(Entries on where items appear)

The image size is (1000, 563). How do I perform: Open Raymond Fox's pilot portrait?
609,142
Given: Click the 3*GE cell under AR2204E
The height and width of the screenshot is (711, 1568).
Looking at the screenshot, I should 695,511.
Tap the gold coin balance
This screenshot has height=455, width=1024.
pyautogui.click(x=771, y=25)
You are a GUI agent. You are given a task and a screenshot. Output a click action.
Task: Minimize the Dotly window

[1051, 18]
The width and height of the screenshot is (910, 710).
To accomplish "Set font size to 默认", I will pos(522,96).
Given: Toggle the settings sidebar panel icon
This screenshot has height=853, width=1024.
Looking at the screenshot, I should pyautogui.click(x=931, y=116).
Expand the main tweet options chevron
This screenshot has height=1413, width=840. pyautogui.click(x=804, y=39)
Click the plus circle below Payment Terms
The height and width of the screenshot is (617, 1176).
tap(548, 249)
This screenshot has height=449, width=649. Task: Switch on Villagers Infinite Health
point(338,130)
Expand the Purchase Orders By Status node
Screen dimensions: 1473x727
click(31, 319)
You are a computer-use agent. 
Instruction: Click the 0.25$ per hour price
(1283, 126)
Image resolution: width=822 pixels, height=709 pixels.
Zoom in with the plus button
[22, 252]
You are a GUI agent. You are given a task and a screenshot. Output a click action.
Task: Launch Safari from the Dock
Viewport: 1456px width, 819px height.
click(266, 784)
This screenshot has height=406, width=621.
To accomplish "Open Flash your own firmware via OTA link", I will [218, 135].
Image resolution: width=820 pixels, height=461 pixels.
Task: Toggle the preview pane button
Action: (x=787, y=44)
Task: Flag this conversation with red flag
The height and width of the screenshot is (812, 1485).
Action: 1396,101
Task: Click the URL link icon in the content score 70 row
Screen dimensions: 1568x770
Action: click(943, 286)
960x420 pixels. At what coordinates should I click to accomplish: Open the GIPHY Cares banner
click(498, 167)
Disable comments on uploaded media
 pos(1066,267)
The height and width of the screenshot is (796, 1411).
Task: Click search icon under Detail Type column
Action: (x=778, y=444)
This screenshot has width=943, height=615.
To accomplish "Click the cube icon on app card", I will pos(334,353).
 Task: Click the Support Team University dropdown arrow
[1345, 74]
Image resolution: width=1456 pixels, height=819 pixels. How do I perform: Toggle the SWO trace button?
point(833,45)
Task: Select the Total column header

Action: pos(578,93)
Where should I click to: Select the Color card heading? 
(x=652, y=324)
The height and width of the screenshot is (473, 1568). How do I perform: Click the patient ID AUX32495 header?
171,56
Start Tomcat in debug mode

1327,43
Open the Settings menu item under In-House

§ DIRECTION
Reproduce all of the entries above line for line, without changing any character.

§ EXERCISE RESULT
The image size is (1000, 563). How do I perform: Open Raymond Fox's pilot portrait?
609,142
Given: Click the 3*GE cell under AR2204E
The height and width of the screenshot is (711, 1568).
Looking at the screenshot, I should 695,511.
Tap the gold coin balance
This screenshot has height=455, width=1024.
pyautogui.click(x=771, y=25)
You are a GUI agent. You are given a task and a screenshot. Output a click action.
Task: Minimize the Dotly window

[1051, 18]
The width and height of the screenshot is (910, 710).
To accomplish "Set font size to 默认", I will pos(522,96).
Given: Toggle the settings sidebar panel icon
This screenshot has height=853, width=1024.
Looking at the screenshot, I should pyautogui.click(x=931, y=116).
Expand the main tweet options chevron
This screenshot has height=1413, width=840. pyautogui.click(x=804, y=39)
Click the plus circle below Payment Terms
The height and width of the screenshot is (617, 1176).
tap(548, 249)
This screenshot has height=449, width=649. Task: Switch on Villagers Infinite Health
point(338,130)
Expand the Purchase Orders By Status node
Screen dimensions: 1473x727
click(31, 319)
You are a computer-use agent. 
Instruction: Click the 0.25$ per hour price
(1283, 126)
Image resolution: width=822 pixels, height=709 pixels.
Zoom in with the plus button
[22, 252]
You are a GUI agent. You are given a task and a screenshot. Output a click action.
Task: Launch Safari from the Dock
Viewport: 1456px width, 819px height.
click(266, 784)
This screenshot has height=406, width=621.
To accomplish "Open Flash your own firmware via OTA link", I will [218, 135].
Image resolution: width=820 pixels, height=461 pixels.
Task: Toggle the preview pane button
Action: (x=787, y=44)
Task: Flag this conversation with red flag
The height and width of the screenshot is (812, 1485).
Action: 1396,101
Task: Click the URL link icon in the content score 70 row
Screen dimensions: 1568x770
Action: click(943, 286)
960x420 pixels. At what coordinates should I click to accomplish: Open the GIPHY Cares banner
click(498, 167)
Disable comments on uploaded media
 pos(1066,267)
The height and width of the screenshot is (796, 1411).
Task: Click search icon under Detail Type column
Action: (x=778, y=444)
This screenshot has width=943, height=615.
To accomplish "Click the cube icon on app card", I will pos(334,353).
 Task: Click the Support Team University dropdown arrow
[1345, 74]
Image resolution: width=1456 pixels, height=819 pixels. How do I perform: Toggle the SWO trace button?
point(833,45)
Task: Select the Total column header

Action: pos(578,93)
Where should I click to: Select the Color card heading? 
(x=652, y=324)
The height and width of the screenshot is (473, 1568). How do I perform: Click the patient ID AUX32495 header?
171,56
Start Tomcat in debug mode

1327,43
Open the Settings menu item under In-House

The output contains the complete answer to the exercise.